На этом мы и порешили и начали действовать строго по плану. Взяв с собой банку с водой,  мы устроили засаду и  стали ждать, когда дед уйдет с пасеки. И вот этот решающий момент настал. Мы со всех ног бросились к самому близкому от нас  улику. Витька, несший банку, споткнулся и воды в ней осталось на донышке.
 - Что делать будем?- задал я ему вопрос.
 - Ну, сколько есть, столько и выльем в улей, может, им и хватит, - и мы побежали дальше на свой страх и риск.
    Быстро скинув крышку улика и покрывало с рамок, Витька вылил туда оставшуюся после падения воду. Мы в мгновение ока вытащили по рамке и бросились бежать прочь.
    Пчел наша вода не проняла, и весь рой стал нас преследовать и беспощадно жалить. Одно было спасение - это озеро. Бросив рамки с медом в воду, мы тут же сами ушли под воду, глотнув побольше воздуха. Думали, что пчелы тут же вернутся обратно на пасеку. Ан нет. Как только наши головы появлялись над водой, они снова набрасывались на нас и нещадно жалили.
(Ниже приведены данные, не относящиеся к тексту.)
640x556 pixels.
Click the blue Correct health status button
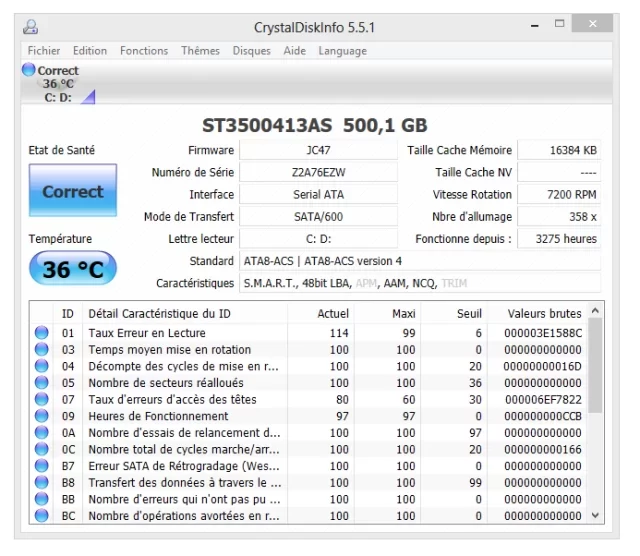click(x=72, y=192)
Духа уже никакого не оставалось и я, нырнув подальше, укрылся под ветками ивы, нависшими  над озером и с облегчением вздохнул, пчел около меня не было. Я стал наблюдать за поведением Виктора, который сначала нырял, спасаясь от пчел, а затем он высунул из воды одни только  губы, чтобы вдохнуть воздуха. Но пчелы тут же пикировали  на живой островок суши и вонзали свои жала. Буруны воды  и протяжное «А-а-а!» говорили, что другу моему очень плохо, и я позвал его к себе.
   Когда он оказался возле меня, он вдруг рассмеялся:
- А ты, Федосей, на монгола стал похож. Ты хоть что-то видишь через свои щелки?
   Тут наступила и моя очередь посмеяться:
 - Ты, Витек, видел бы, на кого сам похож. Смесь азиата с африканцем. Мало того, что глаза заплыли, так еще губы надулись, как у негра. Верхняя с носом сравнялась, а нижняя как сосулька на подбородке висит.
    Так мы издевались друг над другом, пока не улетела последняя пчела. Найдя свой ухорон, мы стали уплетать тягучий душистый мед, стараясь утолить и чувство голода, и боль от пчелиных укусов.        В детдом вернулись поздно. О том, где мы были, не надо было спрашивать, все было написано на наших лицах. А наш поход на пасеку навсегда отвадил нас от желания самим добывать мед. Да и продукт этот перестал быть для нас таким уж желанным, а встреча с пчелами не предвещала ничего хорошего.